About this task: Omit all pictures. Quote only the lines from the one with "You are a GUI" through the end of the material below.

Data for this task:
"""

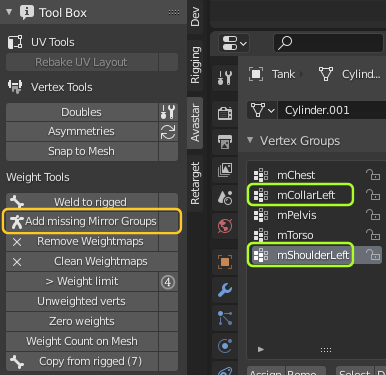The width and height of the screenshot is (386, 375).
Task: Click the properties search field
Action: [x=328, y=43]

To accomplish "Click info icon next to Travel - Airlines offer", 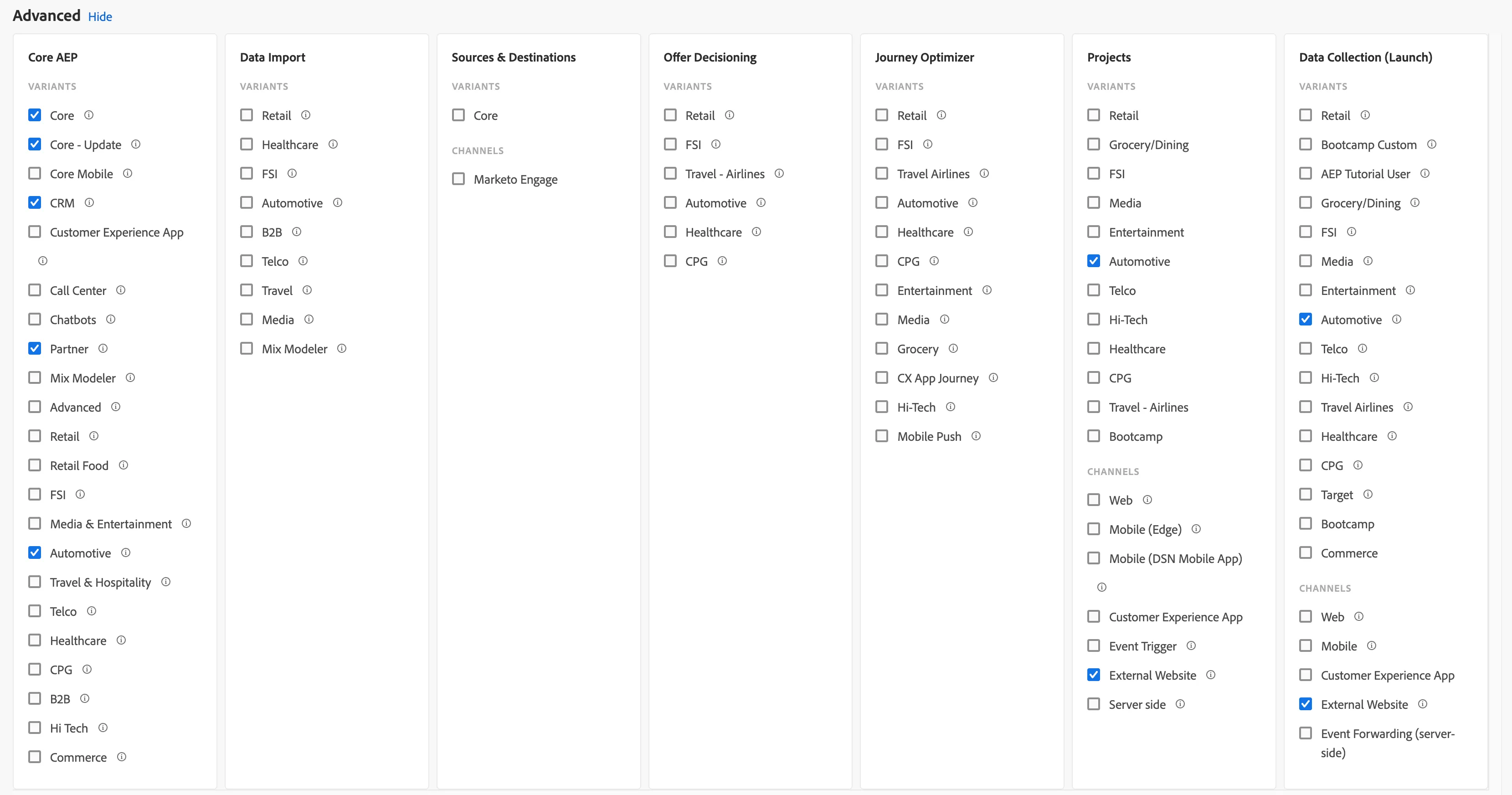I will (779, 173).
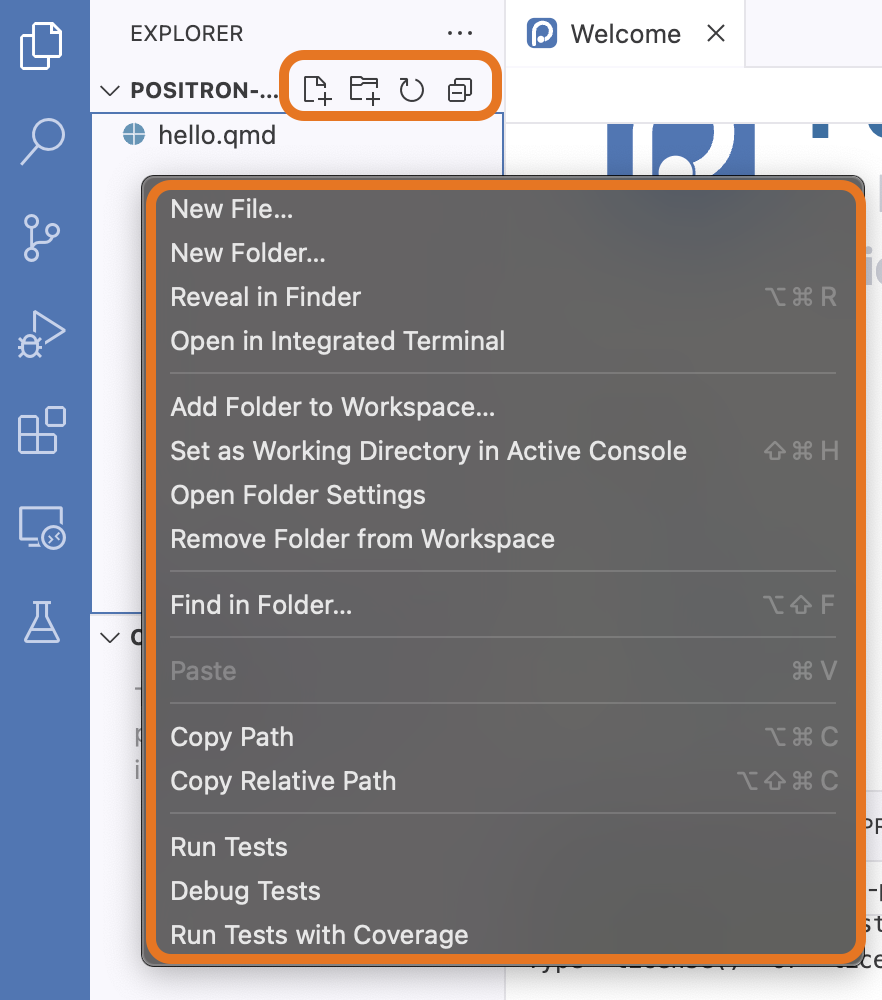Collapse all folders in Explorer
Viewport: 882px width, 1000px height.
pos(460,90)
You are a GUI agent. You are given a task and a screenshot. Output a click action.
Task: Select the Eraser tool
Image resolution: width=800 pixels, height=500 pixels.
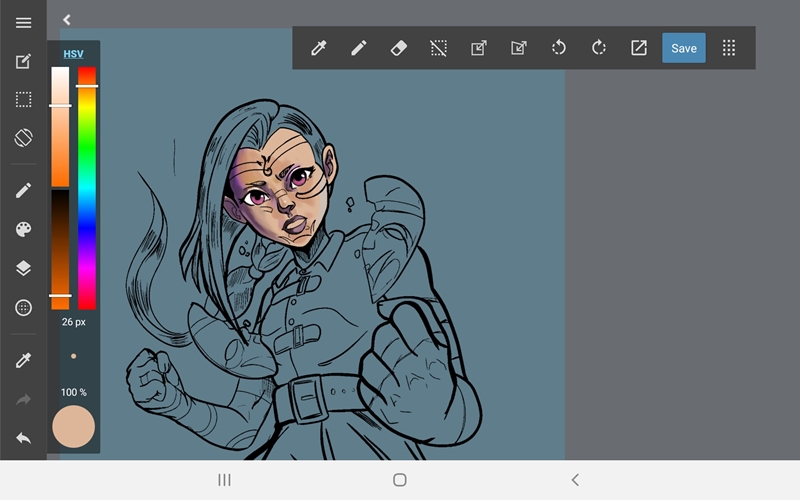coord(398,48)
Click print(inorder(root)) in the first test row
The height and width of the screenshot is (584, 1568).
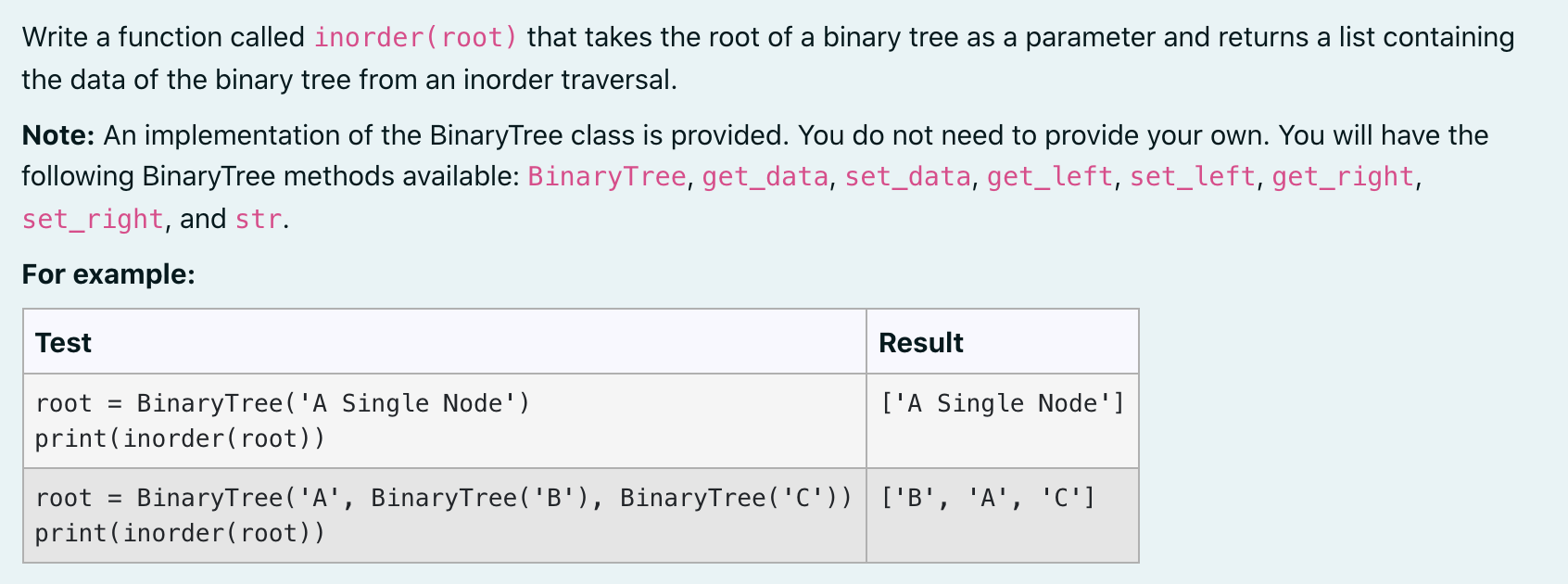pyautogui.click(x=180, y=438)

"""

Output:
You are a GUI agent. You are given a task and a screenshot. Output a click action.
Task: Select the Eraser tool
Image resolution: width=800 pixels, height=500 pixels.
coord(398,48)
Click print(inorder(root)) in the first test row
The height and width of the screenshot is (584, 1568).
pyautogui.click(x=180, y=438)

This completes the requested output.